El tribunal Supremo de Estados Unidos acordó el lunes una suspensión de emergencia para que la administración de Trump aplique nuevas restricciones al voto por correspondencia antes de las elecciones parlamentarias de noviembre, superando temporalmente la decisión de un tribunal inferior.
La decisión permite al Departamento de Seguridad Nacional proceder con una orden emitida en marzo que exige al Servicio Postal de Estados Unidos entregar los ballots solo a los votantes que figuran en las listas de votantes aprobadas por los estados. Esta política, que había sido bloqueada por un juez federal en Boston en junio, fue impugnada por una coalición de 23 estados predominantemente gobernados por demócratas y por Washington, D.C.

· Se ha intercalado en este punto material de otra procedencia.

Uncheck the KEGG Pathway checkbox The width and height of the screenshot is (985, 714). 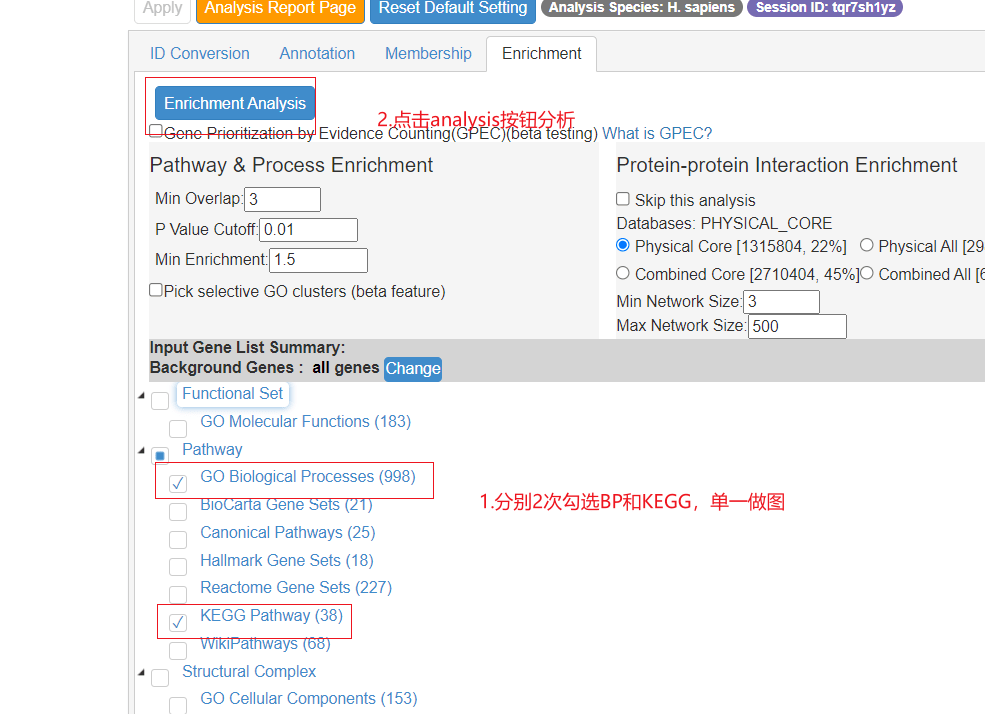[177, 622]
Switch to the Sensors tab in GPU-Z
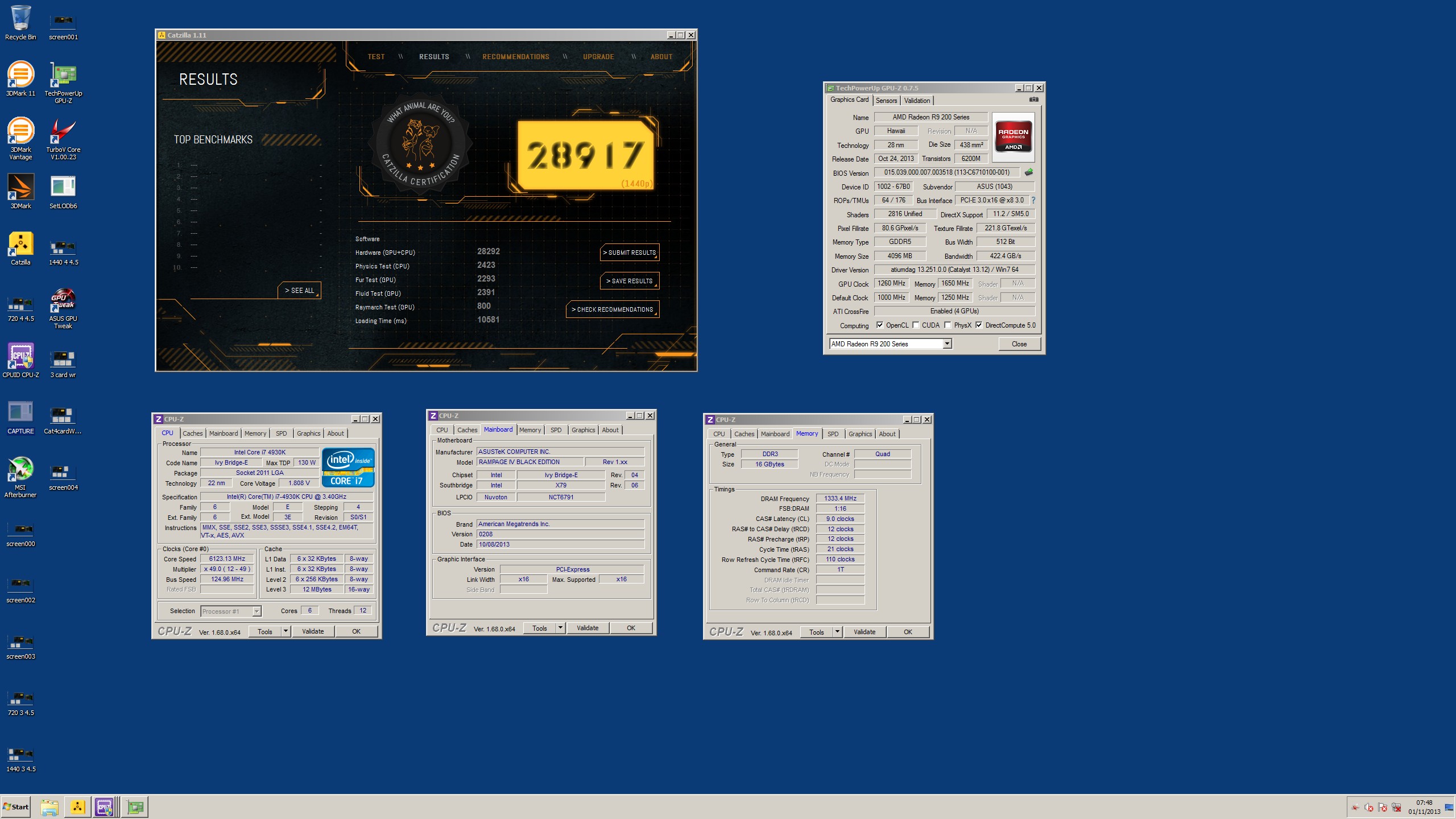This screenshot has width=1456, height=819. [x=886, y=101]
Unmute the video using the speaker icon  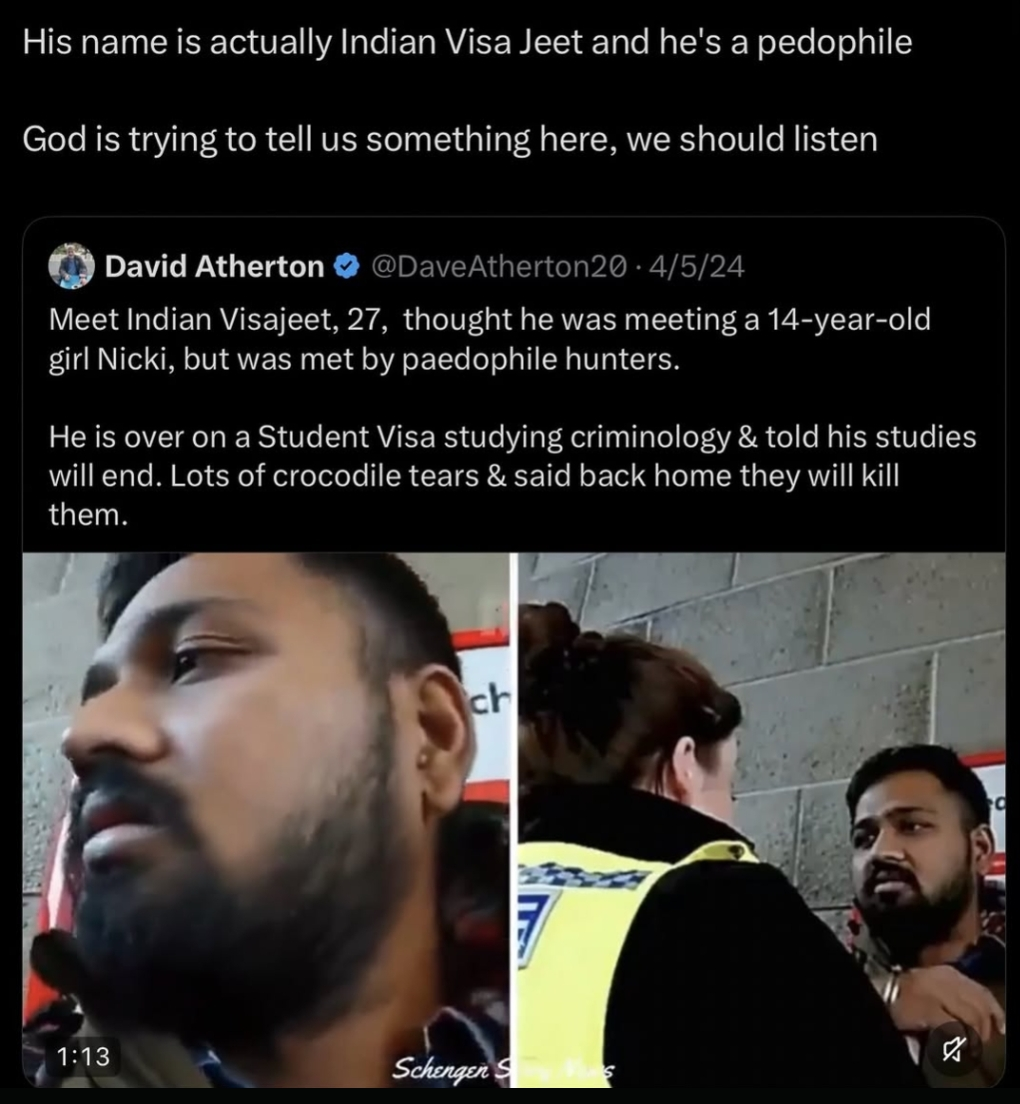(953, 1050)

La intervención del Tribunal Supremo permite a la administración aplicar las restricciones mientras se preserva el derecho de los estados a presentar nuevos reclamos legales en los próximos meses, a medida que se aproximan las elecciones intermedias. Los críticos sostienen que esta norma podría desasistir al voto al alterar los procedimientos electorales cerca del momento de la votación.
Las restricciones en el voto por correo forman parte de un esfuerzo más amplio de la administración de Trump para rediseñar el sistema electoral de los Estados Unidos. Esta medida responde a las afirmaciones infundadas del expresidente de que hubo fraude masivo en las elecciones presidenciales de 2020, que perdió ante el demócrata Joe Biden.
Según la Constitución de Estados Unidos, los estados conservan la autoridad para establecer las reglas de elegibilidad de los votantes, un punto central del litigio legal. La decisión de la Corte Suprema no resuelve los méritos subyacentes del caso, pero proporciona alivamiento temporal a la administración.